Aetna Inc. vs Cigna Group
CVS Health (Aetna Inc.) vs The Cigna Group: Which Insurance Company is a Better Buy?
Aetna Inc. and The Cigna Group are two of the largest health insurance companies in the sector right now. In this article, we will be taking a look at what sets them apart from one another, and which is the better buy right now.
Aetna Inc. is an American health care company that offers and sells health care insurance. They are based out of Hartford, Connecticut, and are a subsidiary of CVS Health Corporation. Cigna Group is also a healthcare company based out of Connecticut, headquartered in Bloomfield. The two companies are tied together by more than just geography, however.
In the 1800s, Aetna separated their annuity company and fire insurance companies. The fire insurance company that left the Aetna name eventually became a part of the Connecticut General Life Insurance Company. This company ended up becoming one of the two companies that combined to form Cigna as it is known today.
Since the CVS Health acquisition of Aetna Inc. in 2018, the CVS Health Corporation is the stock symbol that would be relevant to the Aetna Insurance.
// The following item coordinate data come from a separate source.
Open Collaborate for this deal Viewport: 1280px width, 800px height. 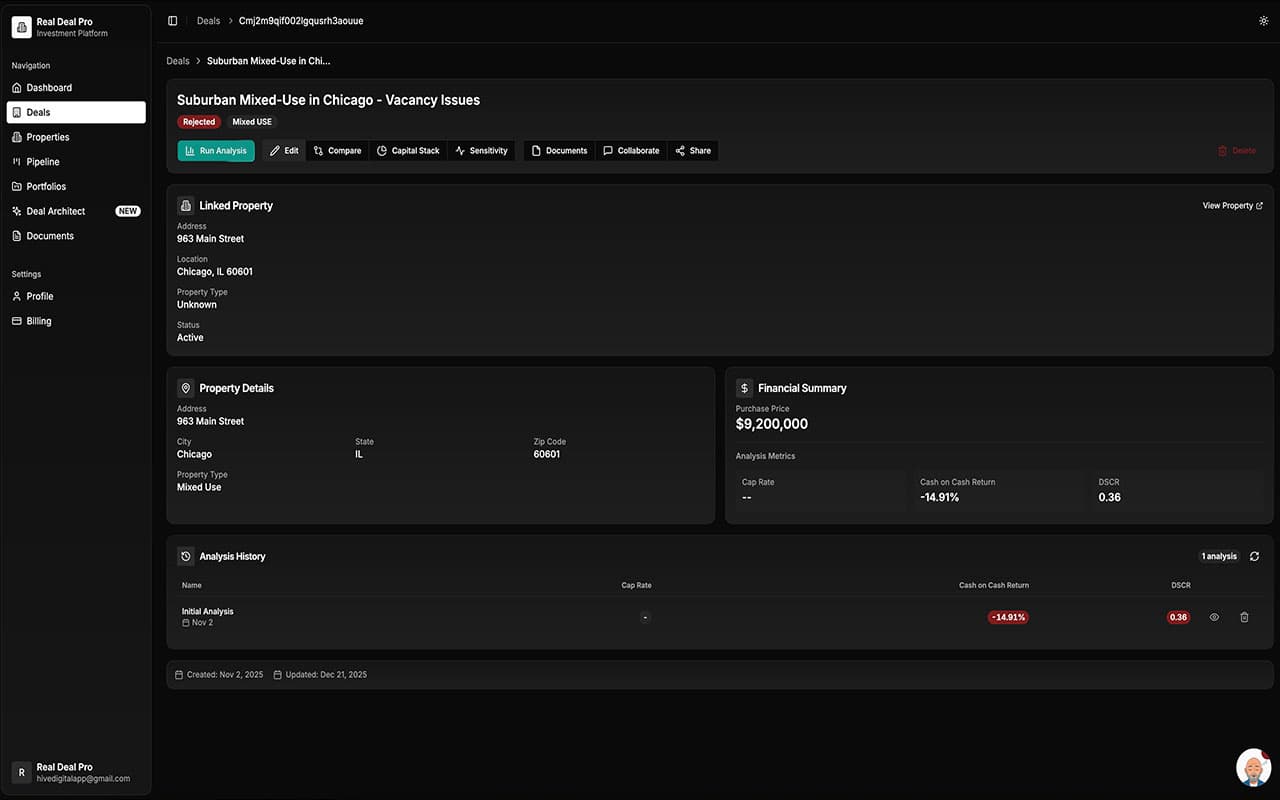tap(631, 151)
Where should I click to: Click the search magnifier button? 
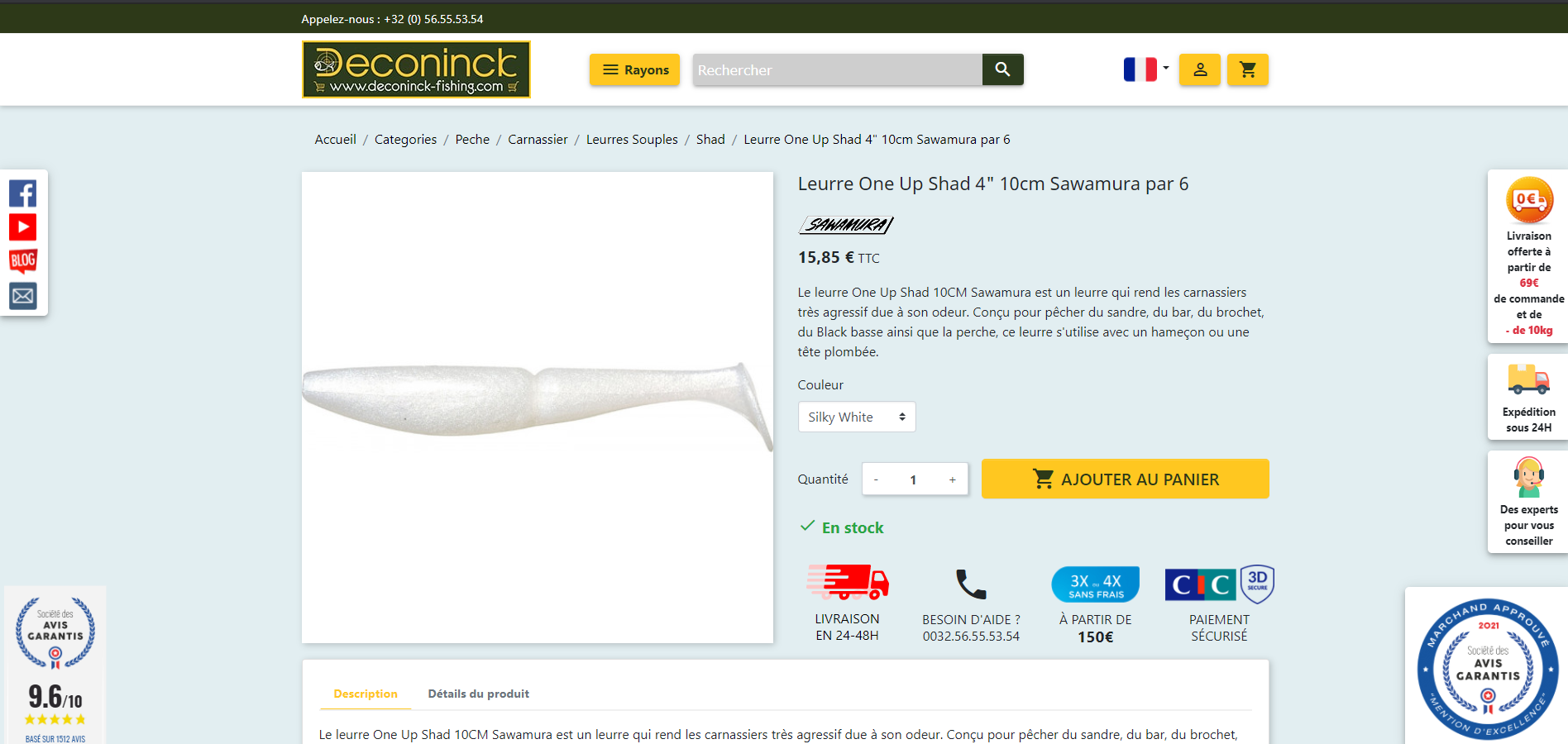[1002, 69]
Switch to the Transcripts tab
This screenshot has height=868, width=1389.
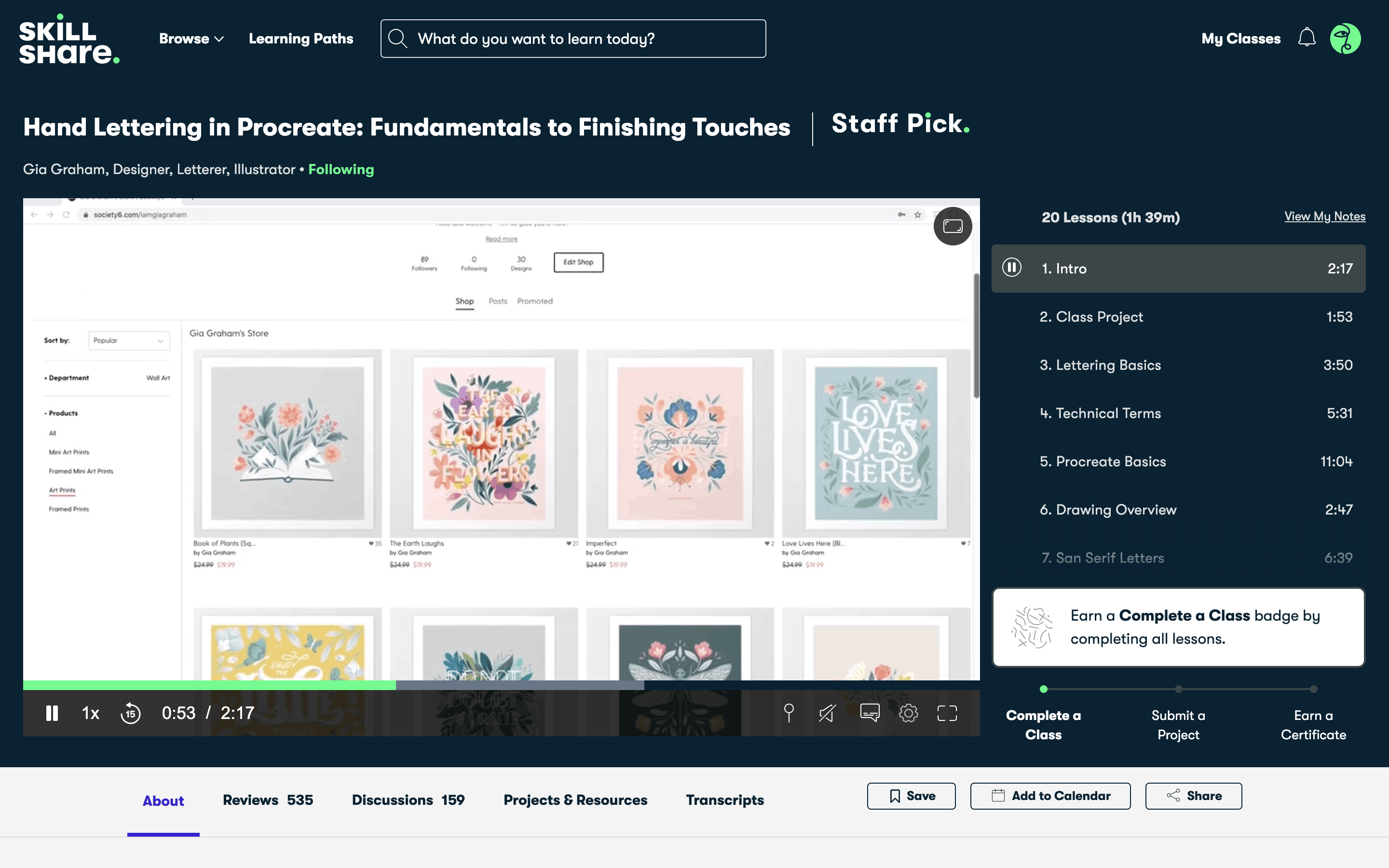(x=724, y=800)
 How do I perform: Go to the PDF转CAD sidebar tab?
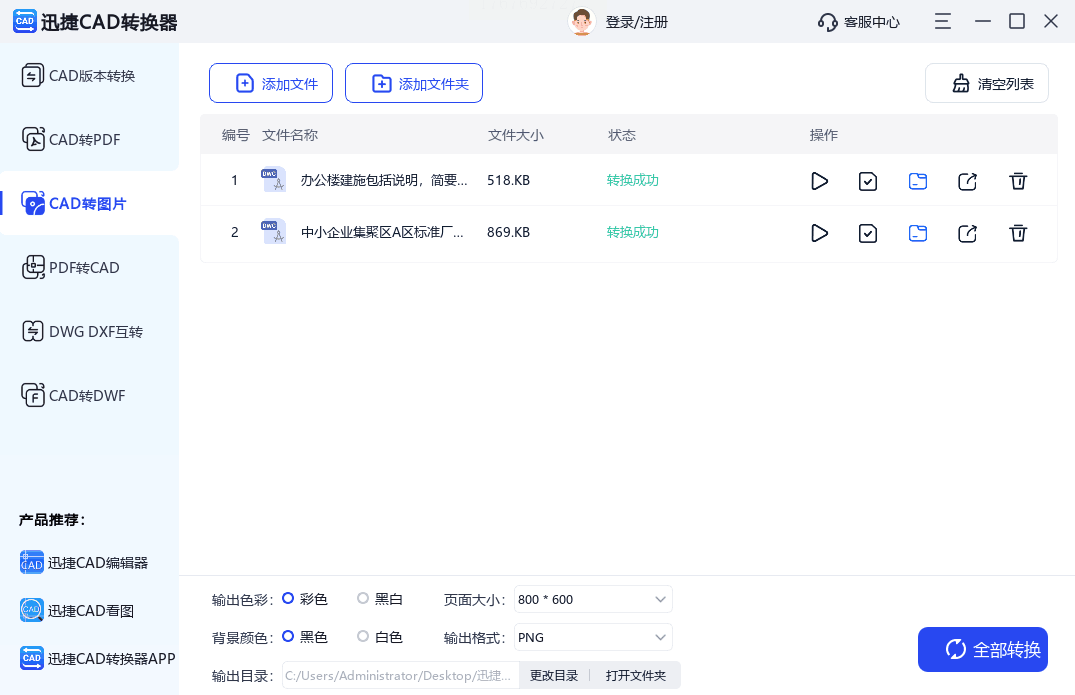(85, 268)
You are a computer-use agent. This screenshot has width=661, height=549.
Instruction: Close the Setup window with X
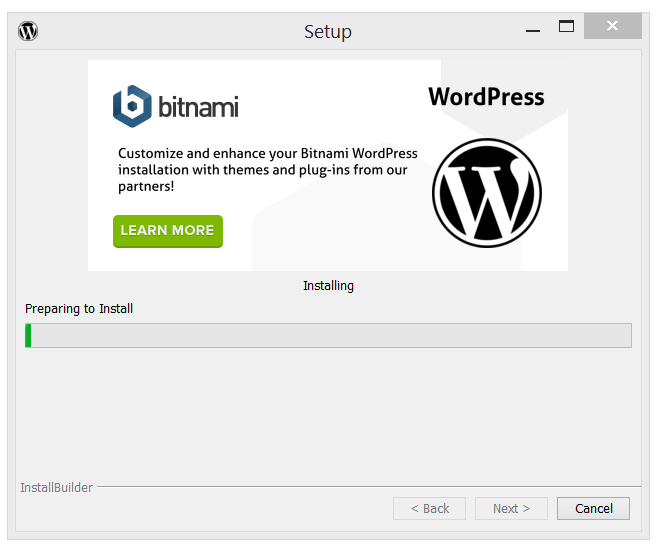(x=612, y=26)
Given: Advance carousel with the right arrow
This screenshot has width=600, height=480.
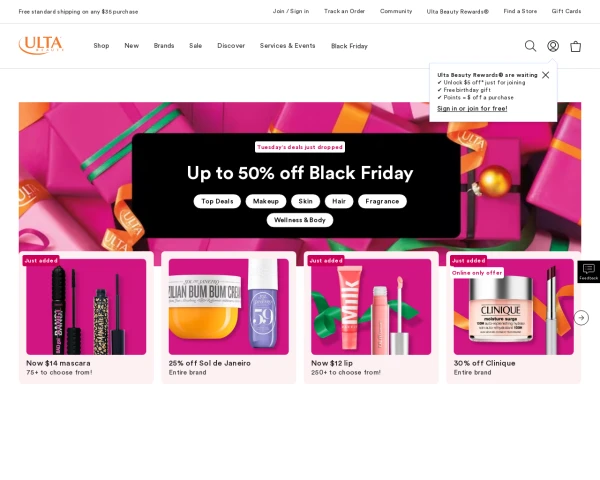Looking at the screenshot, I should pyautogui.click(x=581, y=318).
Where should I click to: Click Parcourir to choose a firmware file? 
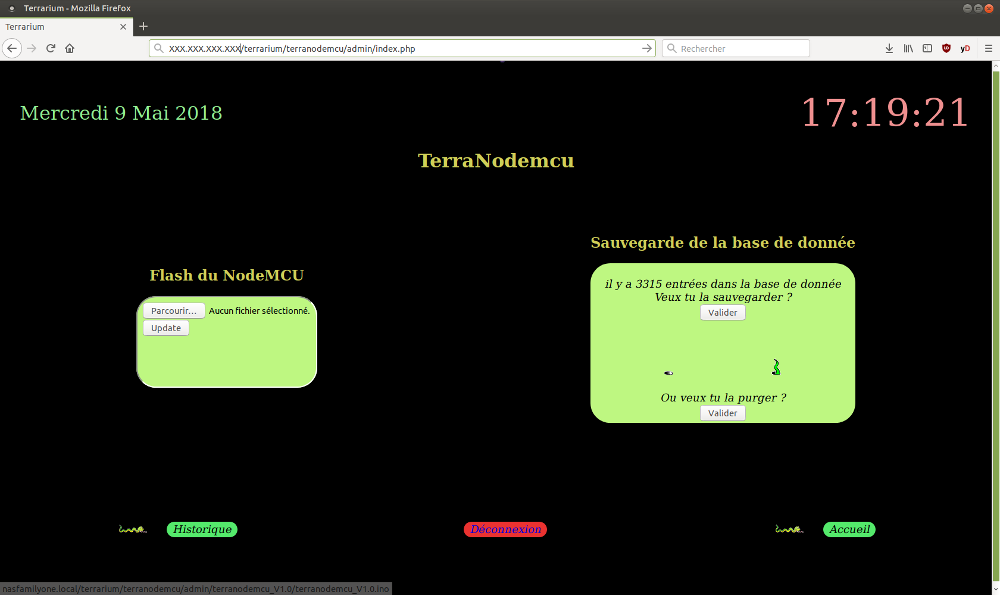pyautogui.click(x=174, y=311)
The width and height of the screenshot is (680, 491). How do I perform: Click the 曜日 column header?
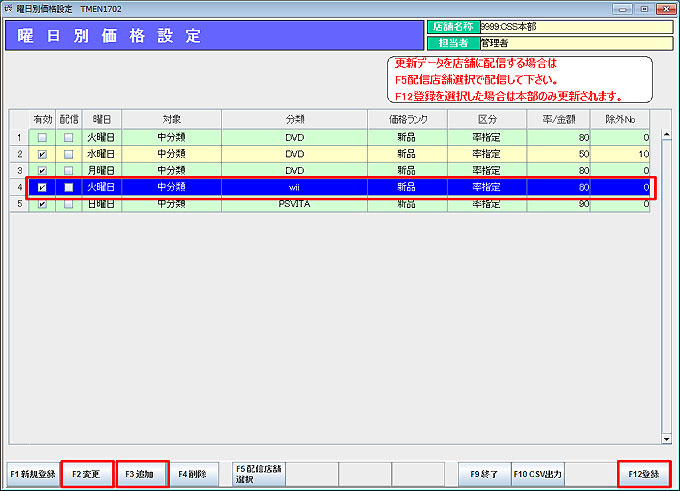[101, 119]
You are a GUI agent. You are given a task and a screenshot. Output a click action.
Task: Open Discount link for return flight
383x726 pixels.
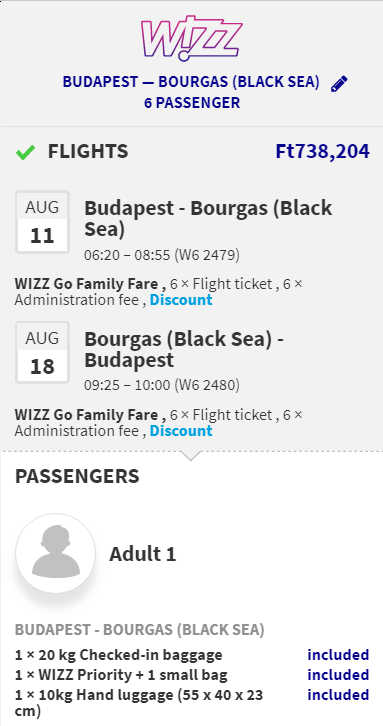(181, 431)
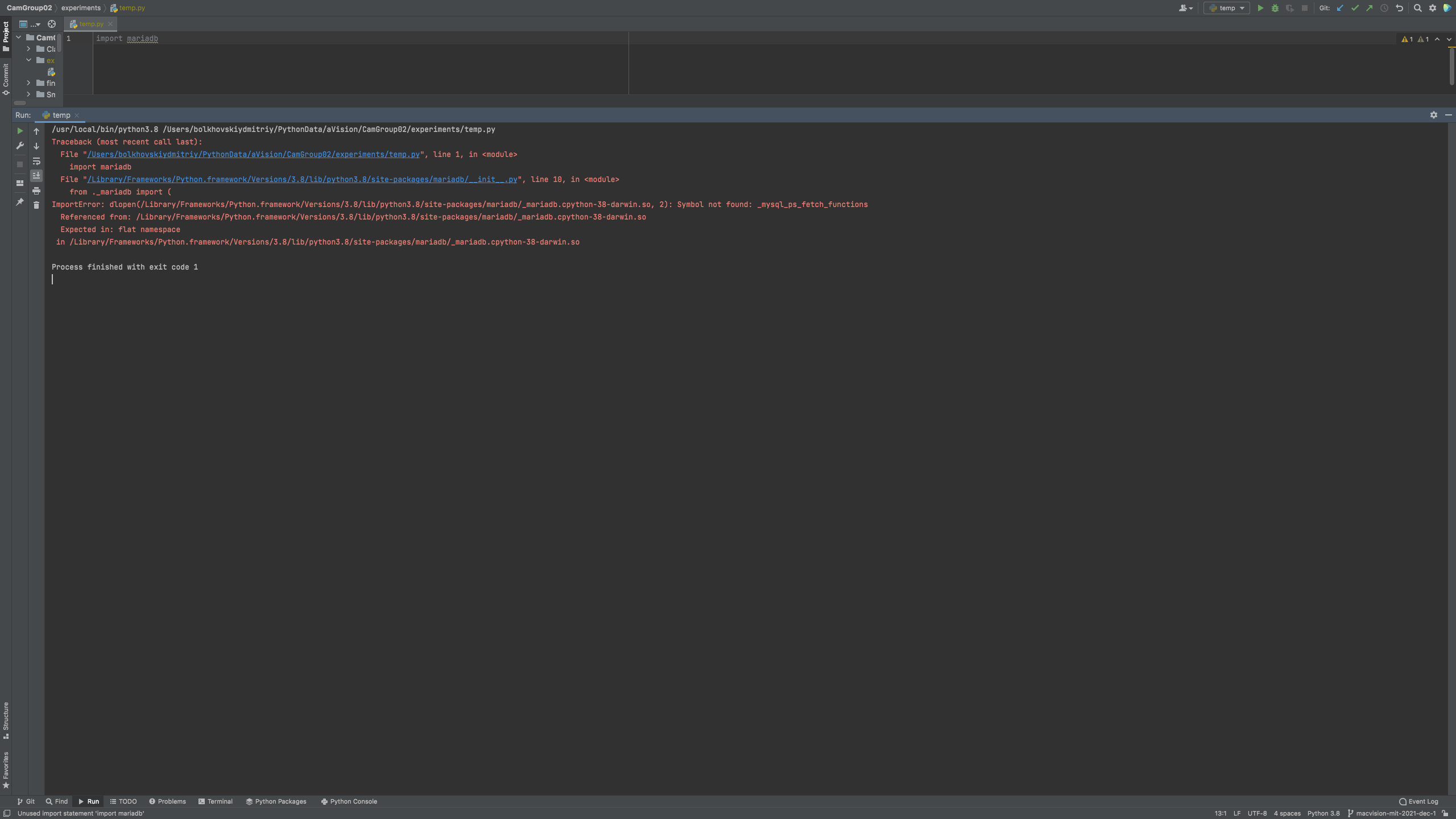This screenshot has width=1456, height=819.
Task: Open the Terminal tool window tab
Action: (215, 801)
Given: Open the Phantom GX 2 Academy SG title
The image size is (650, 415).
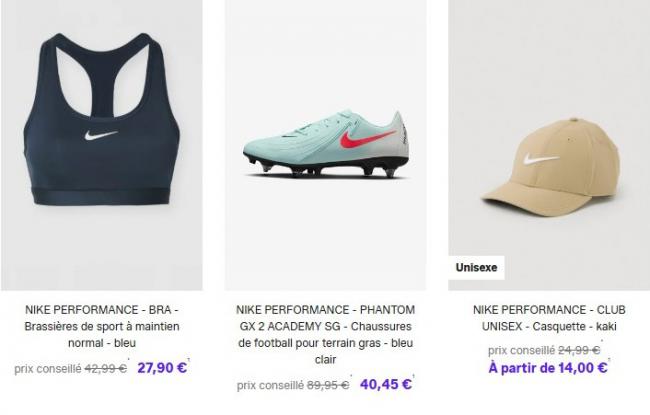Looking at the screenshot, I should (325, 335).
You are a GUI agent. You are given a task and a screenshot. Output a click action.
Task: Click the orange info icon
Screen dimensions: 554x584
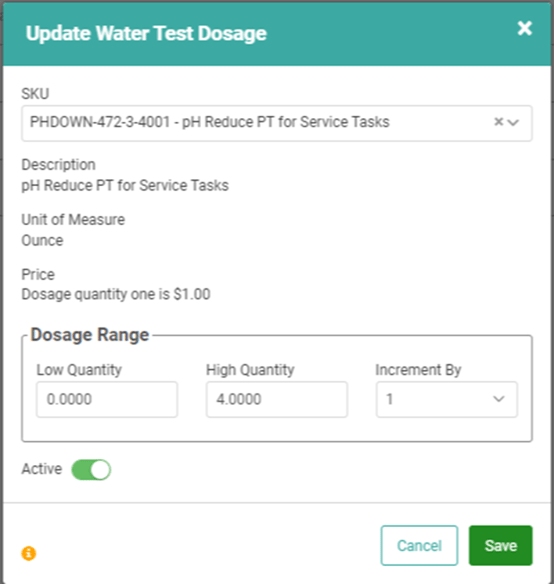29,553
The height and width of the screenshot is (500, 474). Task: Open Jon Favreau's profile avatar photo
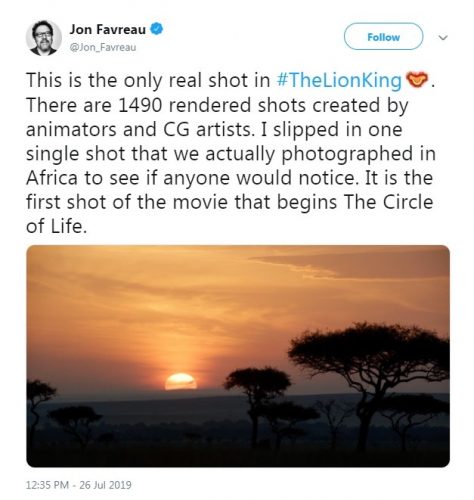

The Case for Cigna Group: Working Hard For Their Investors
Cigna has for some time been one of the largest players in the healthcare sector. In fact, Cigna is ranked as the 27th largest insurance company in America. Their current stock price of $330.90 comes after a tremendous year for their stock. In the last full year, Cigna’s stock has increased 23.64%. This, along with their historically strong dividend performance has led to them being a major player for many years now.
Speaking of their dividend, Cigna currently has quarterly dividends of $1.4, which is a 1.6% dividend yield. They have routinely increased their dividend payouts, but did have a small bump in the road in the early 2000s. They have aggressively worked to improve share price, including recently a $11.3 billion stock buyback.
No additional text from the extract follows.